**EXERCISE INSTRUCTIONS**
Report how many lines of the records below include the word "абонамент". Give nothing but the number.
━━ EXERCISE INPUT ━━
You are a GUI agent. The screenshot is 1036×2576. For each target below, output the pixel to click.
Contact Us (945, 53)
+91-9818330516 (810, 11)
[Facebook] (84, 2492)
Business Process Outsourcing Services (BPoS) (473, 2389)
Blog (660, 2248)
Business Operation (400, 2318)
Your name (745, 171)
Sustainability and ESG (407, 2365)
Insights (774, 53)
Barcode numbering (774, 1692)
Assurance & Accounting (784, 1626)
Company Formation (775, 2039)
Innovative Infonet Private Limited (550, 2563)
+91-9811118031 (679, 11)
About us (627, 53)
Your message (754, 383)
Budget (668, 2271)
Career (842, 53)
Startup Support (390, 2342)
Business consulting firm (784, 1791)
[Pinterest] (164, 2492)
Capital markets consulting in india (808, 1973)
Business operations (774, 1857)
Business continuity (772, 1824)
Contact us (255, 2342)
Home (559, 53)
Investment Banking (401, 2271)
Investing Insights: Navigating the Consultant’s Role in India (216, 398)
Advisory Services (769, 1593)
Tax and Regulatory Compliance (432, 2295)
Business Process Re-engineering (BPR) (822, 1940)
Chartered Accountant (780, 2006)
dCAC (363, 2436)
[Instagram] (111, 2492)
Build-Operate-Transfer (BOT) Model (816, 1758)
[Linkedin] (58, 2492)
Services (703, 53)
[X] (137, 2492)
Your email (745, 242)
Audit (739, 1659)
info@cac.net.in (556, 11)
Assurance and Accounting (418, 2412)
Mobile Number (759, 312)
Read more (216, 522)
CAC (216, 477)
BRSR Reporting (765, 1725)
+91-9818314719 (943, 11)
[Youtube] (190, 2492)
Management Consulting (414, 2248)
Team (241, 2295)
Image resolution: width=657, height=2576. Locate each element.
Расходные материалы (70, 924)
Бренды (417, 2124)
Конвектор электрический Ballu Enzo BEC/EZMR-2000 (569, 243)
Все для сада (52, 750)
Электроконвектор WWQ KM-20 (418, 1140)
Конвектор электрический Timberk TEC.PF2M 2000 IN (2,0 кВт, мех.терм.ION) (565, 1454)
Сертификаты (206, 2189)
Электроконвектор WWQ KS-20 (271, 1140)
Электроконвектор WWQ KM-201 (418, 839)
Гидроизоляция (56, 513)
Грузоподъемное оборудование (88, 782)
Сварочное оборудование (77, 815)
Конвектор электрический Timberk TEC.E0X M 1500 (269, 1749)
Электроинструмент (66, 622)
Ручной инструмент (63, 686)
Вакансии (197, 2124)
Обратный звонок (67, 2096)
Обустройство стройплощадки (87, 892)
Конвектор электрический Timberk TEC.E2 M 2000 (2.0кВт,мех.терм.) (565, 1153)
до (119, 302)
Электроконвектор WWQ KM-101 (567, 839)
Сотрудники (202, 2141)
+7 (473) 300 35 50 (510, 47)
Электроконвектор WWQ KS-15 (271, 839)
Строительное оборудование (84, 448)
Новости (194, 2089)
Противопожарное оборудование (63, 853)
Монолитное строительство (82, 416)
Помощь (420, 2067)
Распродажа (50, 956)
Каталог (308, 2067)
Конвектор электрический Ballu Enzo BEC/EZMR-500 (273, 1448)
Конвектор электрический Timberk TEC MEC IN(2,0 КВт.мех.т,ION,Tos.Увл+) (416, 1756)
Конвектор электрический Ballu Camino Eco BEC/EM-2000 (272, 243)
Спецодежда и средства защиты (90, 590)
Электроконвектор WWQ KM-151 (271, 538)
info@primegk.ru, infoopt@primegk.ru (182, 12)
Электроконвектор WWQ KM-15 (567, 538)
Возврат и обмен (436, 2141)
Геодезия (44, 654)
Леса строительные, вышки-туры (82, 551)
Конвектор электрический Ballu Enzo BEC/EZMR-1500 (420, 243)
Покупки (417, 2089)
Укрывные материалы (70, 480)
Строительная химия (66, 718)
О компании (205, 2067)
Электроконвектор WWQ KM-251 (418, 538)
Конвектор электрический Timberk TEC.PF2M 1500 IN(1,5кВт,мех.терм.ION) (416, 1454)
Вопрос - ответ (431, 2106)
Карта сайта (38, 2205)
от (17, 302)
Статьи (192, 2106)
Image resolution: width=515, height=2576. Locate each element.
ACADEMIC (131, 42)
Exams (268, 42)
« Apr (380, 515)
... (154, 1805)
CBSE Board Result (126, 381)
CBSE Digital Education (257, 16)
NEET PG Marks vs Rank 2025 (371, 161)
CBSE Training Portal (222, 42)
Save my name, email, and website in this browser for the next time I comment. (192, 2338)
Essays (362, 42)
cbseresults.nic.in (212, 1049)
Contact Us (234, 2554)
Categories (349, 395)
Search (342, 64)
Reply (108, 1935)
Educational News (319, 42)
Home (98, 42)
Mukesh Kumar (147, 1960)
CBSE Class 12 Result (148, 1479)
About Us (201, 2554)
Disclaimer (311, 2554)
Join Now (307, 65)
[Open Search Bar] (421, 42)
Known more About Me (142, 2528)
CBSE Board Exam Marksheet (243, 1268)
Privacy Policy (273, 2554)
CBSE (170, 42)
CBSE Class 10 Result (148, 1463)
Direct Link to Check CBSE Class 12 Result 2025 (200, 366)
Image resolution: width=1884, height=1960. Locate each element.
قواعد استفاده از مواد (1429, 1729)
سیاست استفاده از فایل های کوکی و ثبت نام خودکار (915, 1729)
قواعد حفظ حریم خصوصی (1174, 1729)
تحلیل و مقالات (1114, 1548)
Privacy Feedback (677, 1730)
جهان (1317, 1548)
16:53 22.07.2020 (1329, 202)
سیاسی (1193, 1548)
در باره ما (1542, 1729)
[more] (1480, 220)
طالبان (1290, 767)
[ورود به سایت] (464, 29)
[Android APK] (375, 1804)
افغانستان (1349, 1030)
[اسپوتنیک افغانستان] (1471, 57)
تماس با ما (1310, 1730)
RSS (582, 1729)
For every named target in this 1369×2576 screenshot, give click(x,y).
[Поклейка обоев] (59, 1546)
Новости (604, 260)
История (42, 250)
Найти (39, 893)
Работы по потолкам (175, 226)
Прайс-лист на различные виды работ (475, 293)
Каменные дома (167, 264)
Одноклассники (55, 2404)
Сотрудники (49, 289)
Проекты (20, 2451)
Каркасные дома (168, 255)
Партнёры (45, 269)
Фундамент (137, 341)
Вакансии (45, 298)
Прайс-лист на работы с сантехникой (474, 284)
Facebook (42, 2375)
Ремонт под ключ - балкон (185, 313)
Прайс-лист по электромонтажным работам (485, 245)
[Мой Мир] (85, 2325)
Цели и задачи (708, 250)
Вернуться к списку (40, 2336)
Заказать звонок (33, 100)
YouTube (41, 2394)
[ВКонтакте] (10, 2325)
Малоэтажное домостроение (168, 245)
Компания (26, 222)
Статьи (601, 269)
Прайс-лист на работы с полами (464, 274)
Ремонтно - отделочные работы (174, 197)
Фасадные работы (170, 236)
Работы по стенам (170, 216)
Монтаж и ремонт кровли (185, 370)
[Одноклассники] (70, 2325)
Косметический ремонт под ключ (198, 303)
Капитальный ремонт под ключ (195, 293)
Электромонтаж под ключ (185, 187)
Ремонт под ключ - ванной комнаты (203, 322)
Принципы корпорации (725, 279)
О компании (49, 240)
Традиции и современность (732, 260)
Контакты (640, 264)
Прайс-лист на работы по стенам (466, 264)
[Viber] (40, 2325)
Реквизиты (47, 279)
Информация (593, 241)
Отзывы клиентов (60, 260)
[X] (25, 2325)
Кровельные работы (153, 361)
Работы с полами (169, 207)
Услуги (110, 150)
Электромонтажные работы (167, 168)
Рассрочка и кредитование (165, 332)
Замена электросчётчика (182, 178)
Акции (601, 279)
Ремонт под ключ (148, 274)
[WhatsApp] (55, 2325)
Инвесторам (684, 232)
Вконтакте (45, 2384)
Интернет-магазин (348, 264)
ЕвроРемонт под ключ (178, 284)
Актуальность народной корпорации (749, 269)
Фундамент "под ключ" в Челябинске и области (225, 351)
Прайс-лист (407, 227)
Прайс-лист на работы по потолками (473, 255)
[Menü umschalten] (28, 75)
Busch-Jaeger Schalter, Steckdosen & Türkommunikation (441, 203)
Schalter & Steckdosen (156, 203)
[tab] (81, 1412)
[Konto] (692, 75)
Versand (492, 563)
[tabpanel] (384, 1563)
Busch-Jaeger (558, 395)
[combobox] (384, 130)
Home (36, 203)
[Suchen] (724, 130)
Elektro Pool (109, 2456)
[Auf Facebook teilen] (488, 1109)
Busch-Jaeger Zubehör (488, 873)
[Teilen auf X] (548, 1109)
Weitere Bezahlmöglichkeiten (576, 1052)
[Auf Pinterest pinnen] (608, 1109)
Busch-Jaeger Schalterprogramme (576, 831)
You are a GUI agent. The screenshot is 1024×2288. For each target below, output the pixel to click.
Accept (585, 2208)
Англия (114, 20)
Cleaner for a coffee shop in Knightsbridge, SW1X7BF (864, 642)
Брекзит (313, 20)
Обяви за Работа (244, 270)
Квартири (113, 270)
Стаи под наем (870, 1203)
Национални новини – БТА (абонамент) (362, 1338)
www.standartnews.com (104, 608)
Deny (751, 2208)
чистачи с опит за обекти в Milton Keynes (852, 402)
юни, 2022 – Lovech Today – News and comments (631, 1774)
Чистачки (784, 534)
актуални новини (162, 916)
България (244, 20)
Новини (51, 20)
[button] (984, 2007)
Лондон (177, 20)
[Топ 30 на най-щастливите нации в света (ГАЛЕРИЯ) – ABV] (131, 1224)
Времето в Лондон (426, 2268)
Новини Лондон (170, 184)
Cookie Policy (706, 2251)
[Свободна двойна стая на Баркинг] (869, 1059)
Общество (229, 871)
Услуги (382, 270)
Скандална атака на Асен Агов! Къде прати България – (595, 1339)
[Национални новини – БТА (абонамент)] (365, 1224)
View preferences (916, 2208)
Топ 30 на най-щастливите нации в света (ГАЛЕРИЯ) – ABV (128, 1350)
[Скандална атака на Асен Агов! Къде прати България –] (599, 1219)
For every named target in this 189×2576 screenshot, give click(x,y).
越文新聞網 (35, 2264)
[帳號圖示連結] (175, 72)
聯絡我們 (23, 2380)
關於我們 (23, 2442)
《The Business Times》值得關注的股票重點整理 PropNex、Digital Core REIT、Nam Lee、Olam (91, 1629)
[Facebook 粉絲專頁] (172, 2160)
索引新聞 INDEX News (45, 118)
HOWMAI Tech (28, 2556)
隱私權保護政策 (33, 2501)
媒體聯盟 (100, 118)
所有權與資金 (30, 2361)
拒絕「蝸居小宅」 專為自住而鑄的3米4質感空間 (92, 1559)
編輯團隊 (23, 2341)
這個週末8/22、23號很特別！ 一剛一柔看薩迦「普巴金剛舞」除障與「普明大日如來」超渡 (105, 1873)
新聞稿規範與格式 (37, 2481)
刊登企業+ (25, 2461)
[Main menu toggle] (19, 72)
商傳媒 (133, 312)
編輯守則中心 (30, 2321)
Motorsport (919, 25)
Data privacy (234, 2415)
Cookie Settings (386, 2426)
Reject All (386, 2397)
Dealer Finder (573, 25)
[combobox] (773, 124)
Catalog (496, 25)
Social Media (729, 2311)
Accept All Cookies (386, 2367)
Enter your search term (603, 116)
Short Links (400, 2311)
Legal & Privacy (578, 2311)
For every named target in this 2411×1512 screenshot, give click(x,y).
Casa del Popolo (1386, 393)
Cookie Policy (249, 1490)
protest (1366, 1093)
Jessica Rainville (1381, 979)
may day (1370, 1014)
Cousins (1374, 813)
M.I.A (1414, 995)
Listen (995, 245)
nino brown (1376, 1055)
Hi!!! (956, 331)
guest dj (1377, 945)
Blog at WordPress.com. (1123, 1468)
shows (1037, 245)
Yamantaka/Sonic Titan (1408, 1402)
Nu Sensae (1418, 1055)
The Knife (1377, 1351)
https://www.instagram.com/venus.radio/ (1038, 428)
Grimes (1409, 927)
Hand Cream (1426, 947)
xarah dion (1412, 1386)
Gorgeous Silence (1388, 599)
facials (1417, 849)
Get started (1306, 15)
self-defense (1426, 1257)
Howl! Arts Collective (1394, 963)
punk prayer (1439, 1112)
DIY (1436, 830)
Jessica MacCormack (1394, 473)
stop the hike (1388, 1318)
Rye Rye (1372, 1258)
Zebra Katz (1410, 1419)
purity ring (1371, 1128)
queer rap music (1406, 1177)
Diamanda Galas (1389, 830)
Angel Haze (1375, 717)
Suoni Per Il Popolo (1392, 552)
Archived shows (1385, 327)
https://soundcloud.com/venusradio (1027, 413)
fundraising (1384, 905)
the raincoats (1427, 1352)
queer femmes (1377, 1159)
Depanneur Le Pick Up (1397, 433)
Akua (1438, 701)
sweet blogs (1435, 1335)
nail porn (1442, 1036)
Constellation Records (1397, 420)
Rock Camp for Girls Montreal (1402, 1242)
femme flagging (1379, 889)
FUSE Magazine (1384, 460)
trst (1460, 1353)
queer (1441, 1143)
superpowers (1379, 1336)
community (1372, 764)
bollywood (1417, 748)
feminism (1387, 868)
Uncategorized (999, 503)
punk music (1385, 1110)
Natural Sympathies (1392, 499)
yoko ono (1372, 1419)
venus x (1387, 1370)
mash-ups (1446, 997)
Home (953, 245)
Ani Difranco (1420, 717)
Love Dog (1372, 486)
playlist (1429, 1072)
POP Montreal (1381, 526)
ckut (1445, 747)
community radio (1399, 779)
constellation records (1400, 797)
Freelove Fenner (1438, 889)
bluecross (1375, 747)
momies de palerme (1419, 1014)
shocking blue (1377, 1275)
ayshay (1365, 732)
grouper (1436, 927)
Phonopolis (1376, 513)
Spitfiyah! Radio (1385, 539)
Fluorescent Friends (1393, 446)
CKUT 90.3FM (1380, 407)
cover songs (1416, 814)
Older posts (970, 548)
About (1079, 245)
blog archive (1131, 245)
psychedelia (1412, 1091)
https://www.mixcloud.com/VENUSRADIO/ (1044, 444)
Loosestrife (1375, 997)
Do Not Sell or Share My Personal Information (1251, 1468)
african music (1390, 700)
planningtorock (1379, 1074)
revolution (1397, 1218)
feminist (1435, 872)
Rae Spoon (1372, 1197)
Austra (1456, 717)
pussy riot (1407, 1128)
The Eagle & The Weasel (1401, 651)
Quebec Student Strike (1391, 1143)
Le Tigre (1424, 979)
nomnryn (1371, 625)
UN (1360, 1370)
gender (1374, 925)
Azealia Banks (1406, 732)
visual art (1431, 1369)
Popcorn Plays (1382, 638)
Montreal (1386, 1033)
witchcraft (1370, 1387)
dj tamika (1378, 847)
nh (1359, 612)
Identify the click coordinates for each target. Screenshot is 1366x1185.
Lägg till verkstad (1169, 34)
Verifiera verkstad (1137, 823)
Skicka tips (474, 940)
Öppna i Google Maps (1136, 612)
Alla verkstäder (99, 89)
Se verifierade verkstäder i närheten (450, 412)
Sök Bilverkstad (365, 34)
━━━
**RESPONSE BELOW**
2